Friday, 28 September 2018


Massey University’s Manawatū campus will soon have a state-of-the-art consumer and sensory science facility, to help determine what drives people in their food choice behaviour.

The $2.2 million facility for the Food Experience and Sensory Testing Laboratory, funded by Massey, will sit on the site of the old Ecology Building, alongside the Food Pilot and upcoming Food Science Facility.


College of Sciences Pro-Vice Chancellor Professor Ray Geor says the investment continues to build on the strong food science capability at Massey and in the Manawatū.

“Food science has always been a major focus of the campus and we are continuing to ensure we have the best facilities in the world here for our researchers and for New Zealand companies. The timing of this latest investment is excellent as it coincides with the innovative new ideas, initiatives, and increased collaboration from Manawatū food organisations.”

The facility will increase the already strong food-science presnece in Palmerston North from the likes of FoodHQ, Fonterra, AgResearch and Plant and Food Research.

Professor Joanne Hort led the case for the facility as the Fonterra-Riddet chair in consumer and sensory science.

“We are on a journey to becoming a global leader in consumer and sensory science research, and this facility is a big part of allowing us to do that. It will enable the delivery of programmes at the cutting edge of consumer and sensory science research,” Professor Hort says. “Our research is consumer-focused, we seek to understand what people like in food, what influences their enjoyment. As well as understanding the sensory properties of food and beverages, like taste and smell, we can also evaluate perception and how packaging and labelling influences people’s decisions.

“We explore emotional response and contextual effects on food choice and individual variation in perception,” she says.

The facility will have immersive environments where consumers may experience foods in different settings and for different occasions. There will be the capacity to test with mixed and virtual reality and the traditional sensory booths and rooms for focus groups.


Fonterra’s director of research and development, Mark Piper, says that consumer-centric innovation is critical to the success of New Zealand’s value-added agenda to which Fonterra is committed.

“This world-class facility is an important part of the solution in delivering this and should be a cornerstone of Massey’s credentials as a leading food science university.”

Riddet Institute deputy director Professor Warren McNabb says the facility is highly-anticipated.

“The laboratory is very important to the future research direction of the Riddet Institute, one of New Zealand’s Centres of Research Excellence. To be able to link sensory perception to consumer decisions right through to the digestion of food is fundamental to the future of the food industry in New Zealand.”

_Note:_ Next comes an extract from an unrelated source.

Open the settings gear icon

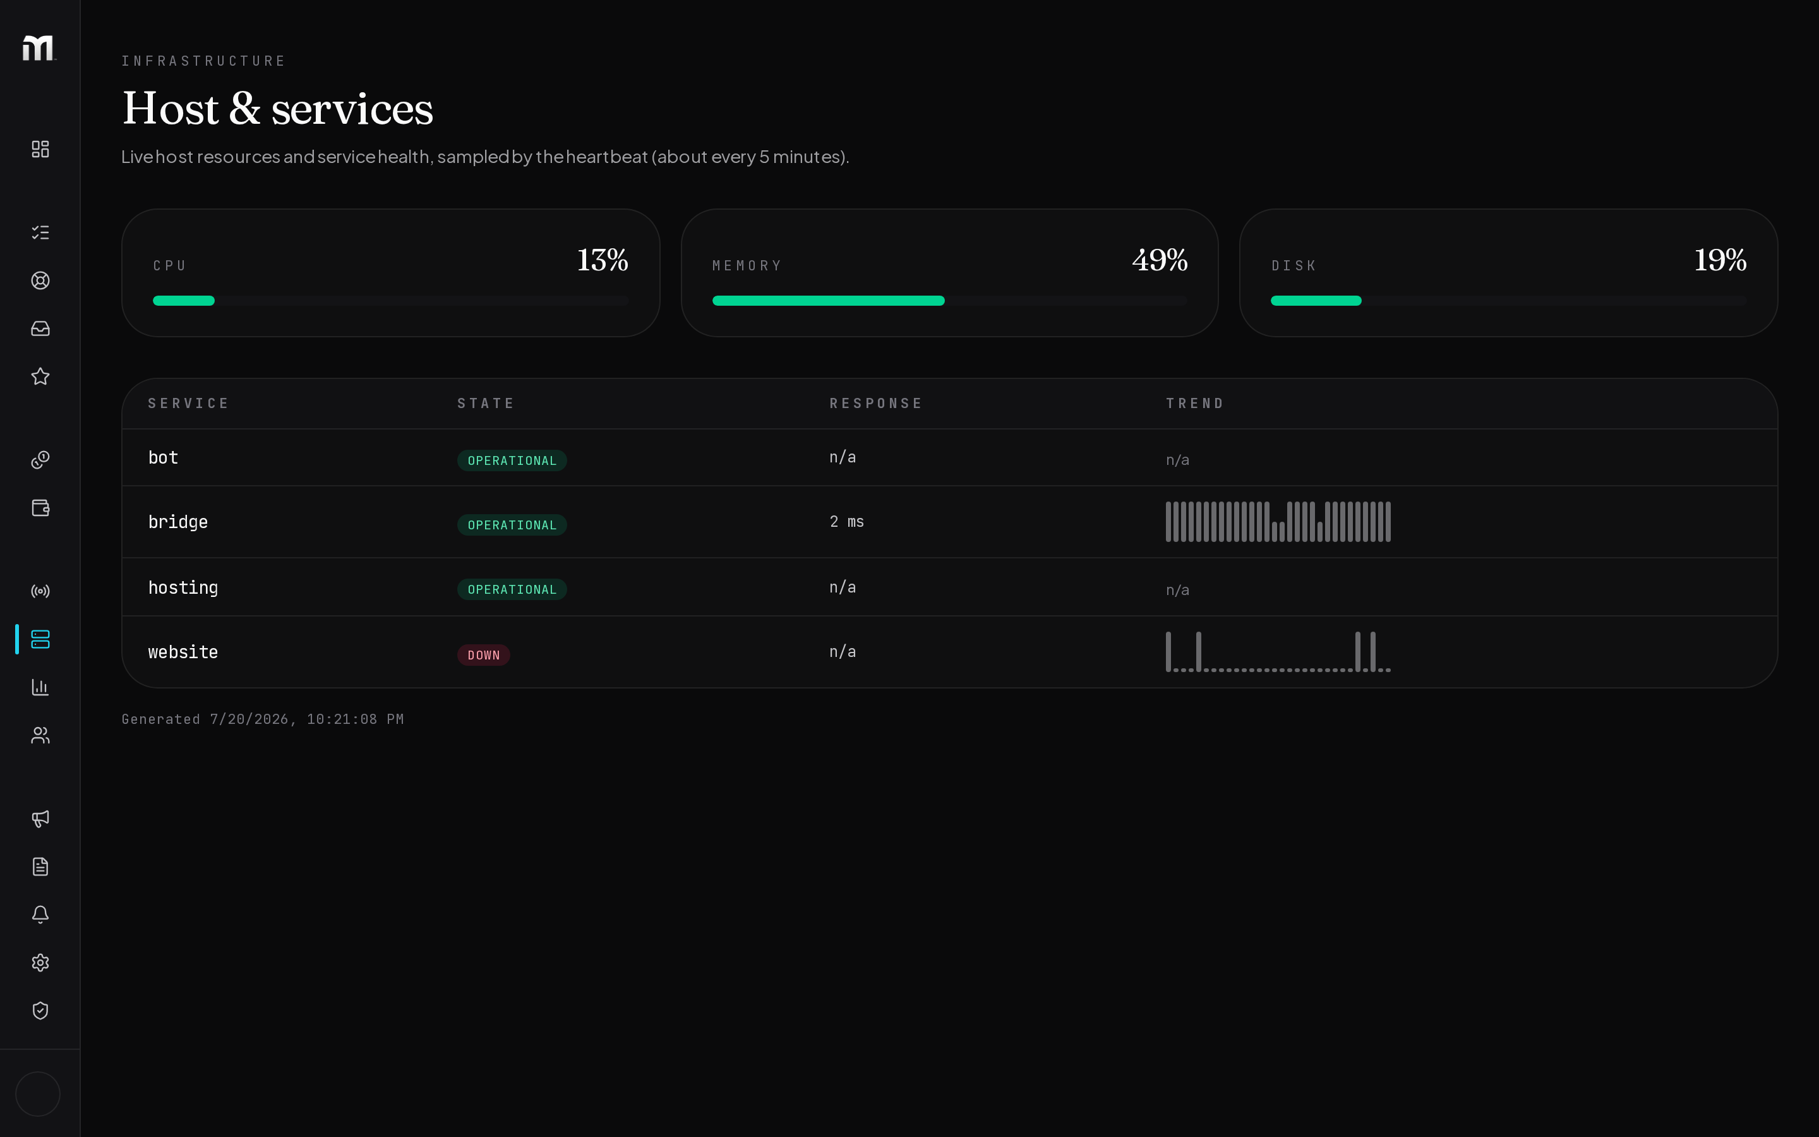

Professor Hort’s research team, established last year, has been busy working on projects for Riddet, the FoodPilot and the Ministry of Business, Innovation and Enterprise. These have involved establishing expert sensory evaluation panels and a consumer database of participants made up of members of the public who have so far been instrumental in researching dairy products, meats, and New Zealand-made gin.

Other projects include student-led work to examine the impact of context on how people respond to eating snack foods. It achieves this by comparing the experience of eating snack foods in a real and a traditional sensory environment, with a mixed reality environment which provides a virtual experience of their surroundings via a HoloLens.

“Our new facilities will be an asset for consumer-centric food companies developing new foods for New Zealanders and export markets,” Professor Hort says.

“We’re growing our capabilities by the day with the cooperation of many organisations all committed to producing the best food. A big part of what we are doing is putting consumers at the centre of food product design ensuring foods are good for health, meet what’s wanted in international markets and, importantly, means people enjoy their food.”